Preparation of liposomes.
Phosphatidylcholine (PC) derived from chicken eggs (Avanti Polar Lipids) was dissolved in chloroform at 5 to 10 mg/ml and stored under nitrogen at −20°C. For each batch of liposomes, 2 mg PC was dried to a film with a dry nitrogen stream and purged under vacuum overnight in the dark. The dried PC was resuspended in HN buffer (20 mM HEPES, pH 7.3, 140 mM NaCl) with pulsed vortexing, followed by five freeze-thaw cycles using a dry ice-ethanol bath. The liposomes were then extruded 21 times through a 0.2-μm polycarbonate filter.
Liposome association of VP4 and its proteolytic fragments.

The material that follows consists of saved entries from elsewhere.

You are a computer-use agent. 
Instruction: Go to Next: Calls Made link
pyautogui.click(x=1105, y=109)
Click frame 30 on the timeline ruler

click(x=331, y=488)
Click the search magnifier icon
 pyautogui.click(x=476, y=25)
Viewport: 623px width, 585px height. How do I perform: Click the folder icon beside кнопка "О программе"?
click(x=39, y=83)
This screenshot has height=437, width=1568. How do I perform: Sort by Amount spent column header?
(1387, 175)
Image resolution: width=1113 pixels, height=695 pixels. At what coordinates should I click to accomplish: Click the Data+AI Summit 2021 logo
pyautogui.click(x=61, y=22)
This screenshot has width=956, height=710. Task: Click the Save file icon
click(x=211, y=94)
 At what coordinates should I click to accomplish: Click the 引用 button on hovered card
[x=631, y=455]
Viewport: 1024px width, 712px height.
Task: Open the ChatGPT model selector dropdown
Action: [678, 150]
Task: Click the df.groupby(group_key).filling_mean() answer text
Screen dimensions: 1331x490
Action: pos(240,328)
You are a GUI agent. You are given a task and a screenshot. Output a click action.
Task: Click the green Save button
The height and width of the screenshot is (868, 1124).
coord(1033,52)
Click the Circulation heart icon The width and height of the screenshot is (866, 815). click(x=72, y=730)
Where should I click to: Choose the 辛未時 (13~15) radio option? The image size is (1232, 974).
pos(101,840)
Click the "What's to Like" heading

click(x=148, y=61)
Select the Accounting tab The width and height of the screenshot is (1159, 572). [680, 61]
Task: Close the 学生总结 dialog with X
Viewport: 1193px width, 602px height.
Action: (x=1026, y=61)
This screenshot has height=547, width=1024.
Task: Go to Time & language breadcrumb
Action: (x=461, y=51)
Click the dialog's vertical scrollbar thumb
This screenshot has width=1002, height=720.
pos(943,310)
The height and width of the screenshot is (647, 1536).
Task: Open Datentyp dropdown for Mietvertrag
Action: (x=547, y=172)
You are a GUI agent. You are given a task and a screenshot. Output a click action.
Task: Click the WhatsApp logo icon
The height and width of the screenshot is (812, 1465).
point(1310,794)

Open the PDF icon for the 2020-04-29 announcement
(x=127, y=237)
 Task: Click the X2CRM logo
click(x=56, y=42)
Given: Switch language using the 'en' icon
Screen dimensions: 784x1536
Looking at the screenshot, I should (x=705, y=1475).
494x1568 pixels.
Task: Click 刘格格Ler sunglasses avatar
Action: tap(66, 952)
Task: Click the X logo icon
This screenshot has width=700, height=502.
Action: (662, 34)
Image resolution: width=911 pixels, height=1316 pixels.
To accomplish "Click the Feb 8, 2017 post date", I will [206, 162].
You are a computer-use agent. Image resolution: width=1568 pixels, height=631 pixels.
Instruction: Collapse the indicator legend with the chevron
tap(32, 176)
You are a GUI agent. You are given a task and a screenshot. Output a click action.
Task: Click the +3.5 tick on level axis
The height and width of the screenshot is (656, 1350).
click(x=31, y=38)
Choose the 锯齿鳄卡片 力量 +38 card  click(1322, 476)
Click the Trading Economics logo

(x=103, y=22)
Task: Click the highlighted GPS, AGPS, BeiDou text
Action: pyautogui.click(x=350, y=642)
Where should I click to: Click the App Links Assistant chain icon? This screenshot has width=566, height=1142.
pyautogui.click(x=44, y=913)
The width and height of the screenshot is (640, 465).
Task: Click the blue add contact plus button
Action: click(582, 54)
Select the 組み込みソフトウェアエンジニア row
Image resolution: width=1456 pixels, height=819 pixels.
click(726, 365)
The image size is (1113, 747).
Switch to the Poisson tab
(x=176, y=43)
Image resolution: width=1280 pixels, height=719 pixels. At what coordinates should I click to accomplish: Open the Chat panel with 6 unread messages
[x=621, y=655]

To assay liposome association of VP4 released from uncoating particles, 5 to 10 μg of TLPs (or recoated particles) were incubated for 1 h at 37°C with 12.5 μl liposome suspensions in 150 μl of HN. EDTA was added to 1 mM to uncoat the particles, or 1 mM CaCl2 was added as a control. To prevent degradation of VP5* after uncoating, PMSF was added to 1 mM. For density gradient centrifugation, samples were mixed with 70% (wt/vol) sucrose in HN to yield 350 μl of sample in 40% sucrose. This mixture was layered over a discontinuous sucrose gradient: 70%, 60%, and 50% (300 μl of each sucrose concentration) in HN. A 25% (150-μl) sucrose solution in HN was layered above the sample. For the other reported sucrose gradient experiments, samples in 40% sucrose were overlaid with 1 ml 25% sucrose and 150 μl 5% sucrose. For control experiments in which particles were maintained as TLPs, all sucrose solutions were supplemented with 1 mM CaCl2. Soluble, recombinant VP4 (5 to 10 μg) was incubated in 150 μl HN buffer (with or without liposomes) and digested with 1 μg/ml chymotrypsin for 30 min at 37°C, followed (in most cases) by adding trypsin to 1 μg/ml and incubating for an additional 30 min. Proteolysis was quenched by adding PMSF to 1 mM. Gradients were centrifuged at 180,000 × g in an SW-55 rotor (Beckman-Coulter) at 4°C for 2.5 h. Fractions were collected from the top using a wide-bore pipette tip and stored at −80°C.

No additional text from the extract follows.